Researchers at University College London have found that up to 93 percent of Alzheimer's cases may be linked to variants of the APOE gene, far more than previously estimated. The analysis, published in npj Dementia, also indicates that nearly half of all dementia cases could depend on this gene. The discovery underscores APOE as a key target for future treatments.
A comprehensive study led by Dr. Dylan Williams at University College London reveals that the APOE gene plays a central role in Alzheimer's disease, potentially influencing over 90 percent of cases. The research, which analyzed data from more than 450,000 participants across four large studies, estimates that between 72 percent and 93 percent of Alzheimer's would not occur without the ε3 and ε4 variants of APOE. This is higher than prior assessments, which focused mainly on the harmful ε4 allele while overlooking ε3's contributions.
APOE has three common alleles—ε2, ε3, and ε4—with individuals inheriting two copies, leading to six possible combinations. The ε4 variant increases risk significantly, while ε2 offers some protection compared to ε3, long viewed as neutral. Dr. Williams noted, "We have long underestimated how much the APOE gene contributes to the burden of Alzheimer's disease... much disease would not occur without the additional impact of the common ε3 allele."
The findings extend to broader dementia, with about 45 percent of cases possibly tied to APOE. Variations in study results stemmed from differences in diagnosing Alzheimer's—via medical records, other classifications, or brain scans for amyloid buildup—as well as follow-up durations and recruitment methods. Despite APOE's dominance, it is not the only factor; even those with two ε4 copies face less than 70 percent lifetime risk, influenced by other genetic and environmental elements like social isolation, high cholesterol, or smoking.
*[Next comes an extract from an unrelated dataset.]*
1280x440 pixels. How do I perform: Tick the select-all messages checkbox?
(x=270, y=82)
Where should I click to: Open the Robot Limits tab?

Dr. Williams emphasized therapeutic potential: "Intervening on the APOE gene specifically, or the molecular pathway between the gene and the disease, could have great... potential for preventing or treating a large majority of Alzheimer's disease." Dr. Sheona Scales of Alzheimer's Research UK added, "Further research into APOE will be important for developing future prevention and treatment strategies."
Funded by organizations including Alzheimer's Research UK and the Medical Research Council, the study calls for prioritizing APOE in drug development, including gene editing and conventional therapies targeting cholesterol or inflammation pathways linked to the gene.